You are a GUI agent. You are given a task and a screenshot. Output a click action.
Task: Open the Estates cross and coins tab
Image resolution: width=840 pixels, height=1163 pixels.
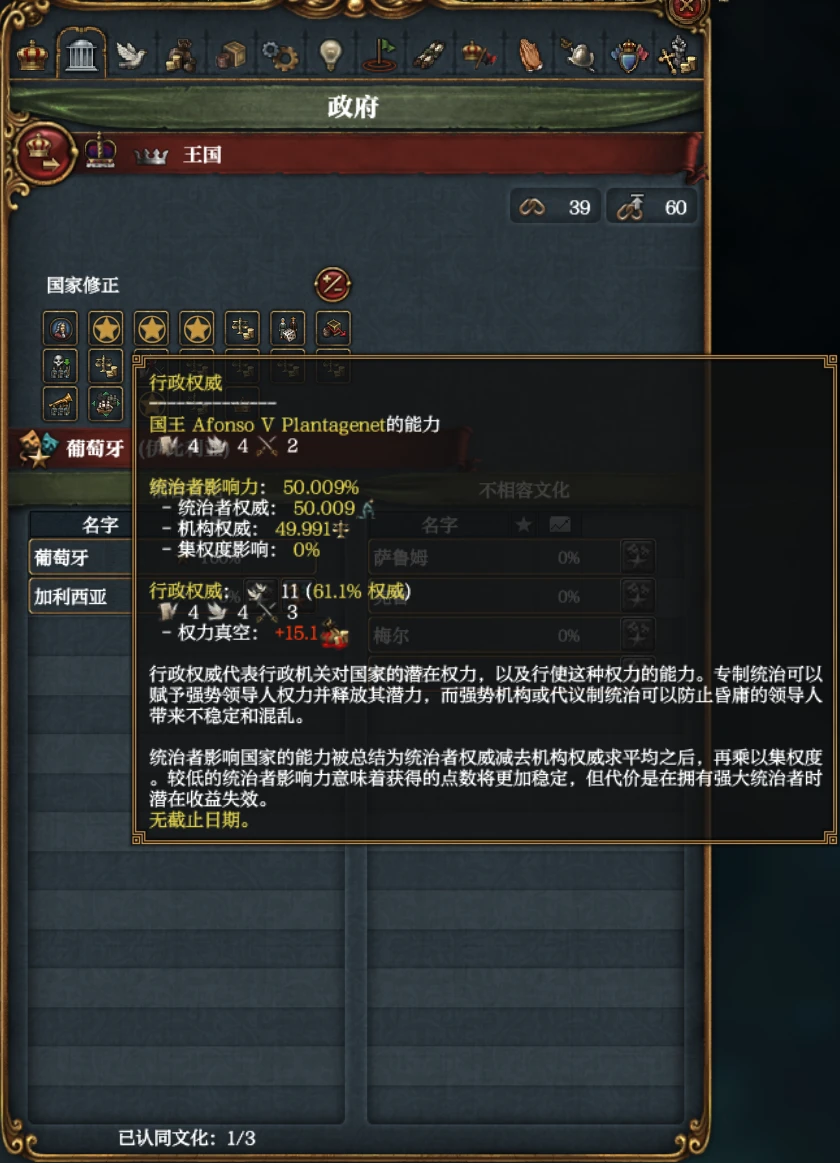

══════════

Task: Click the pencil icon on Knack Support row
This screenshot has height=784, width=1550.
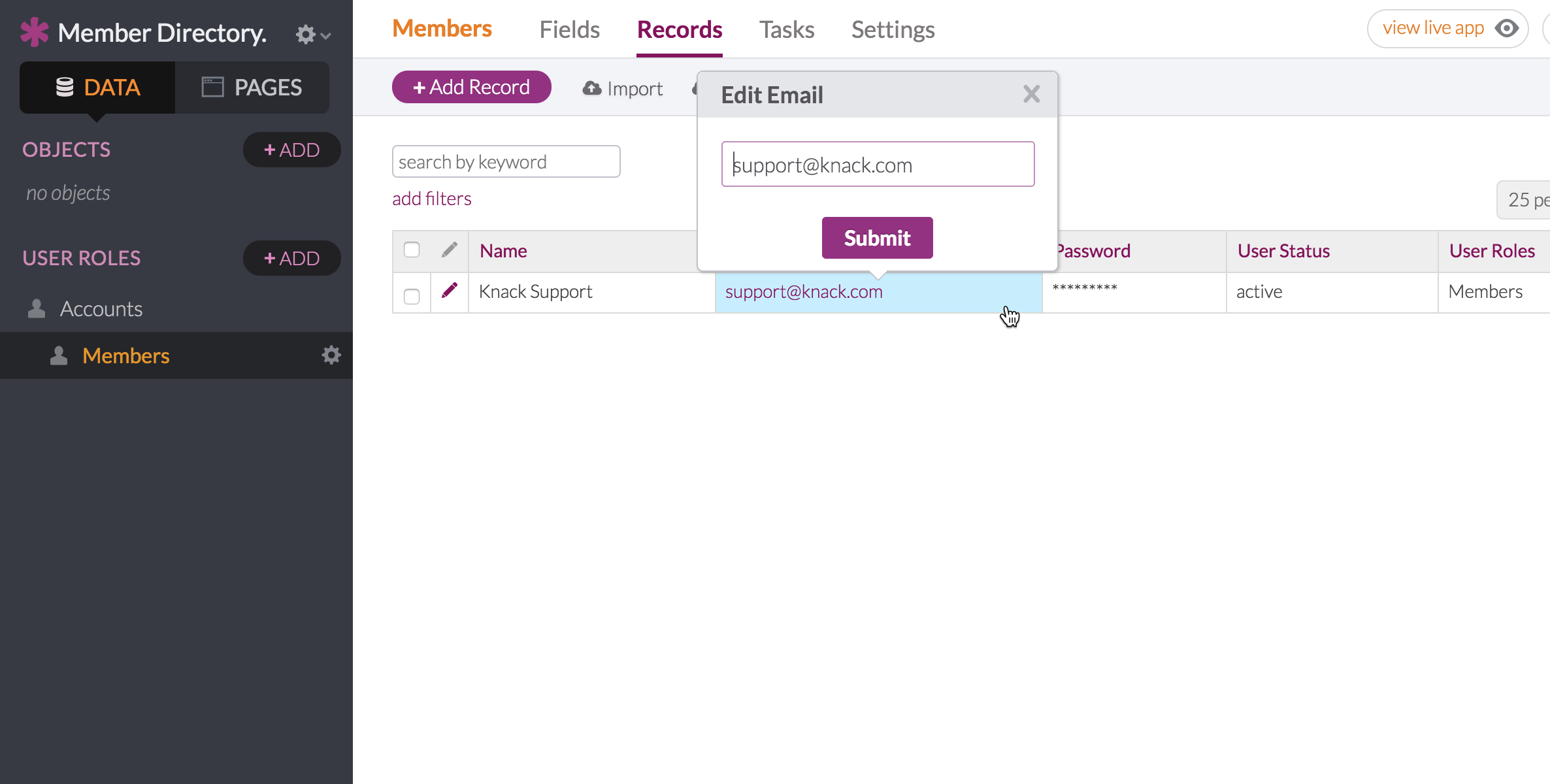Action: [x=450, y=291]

══════════

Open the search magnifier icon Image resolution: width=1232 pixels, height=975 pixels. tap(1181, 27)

══════════

__TASK ITEM__. Above are the records; from them, give again exactly the lines from the one containing "Task: Open the Estates cross and coins tab" through the one containing "Image resolution: width=840", both included.

__SOLUTION TO THE EXERCISE__.
Task: Open the Estates cross and coins tab
Image resolution: width=840 pixels, height=1163 pixels.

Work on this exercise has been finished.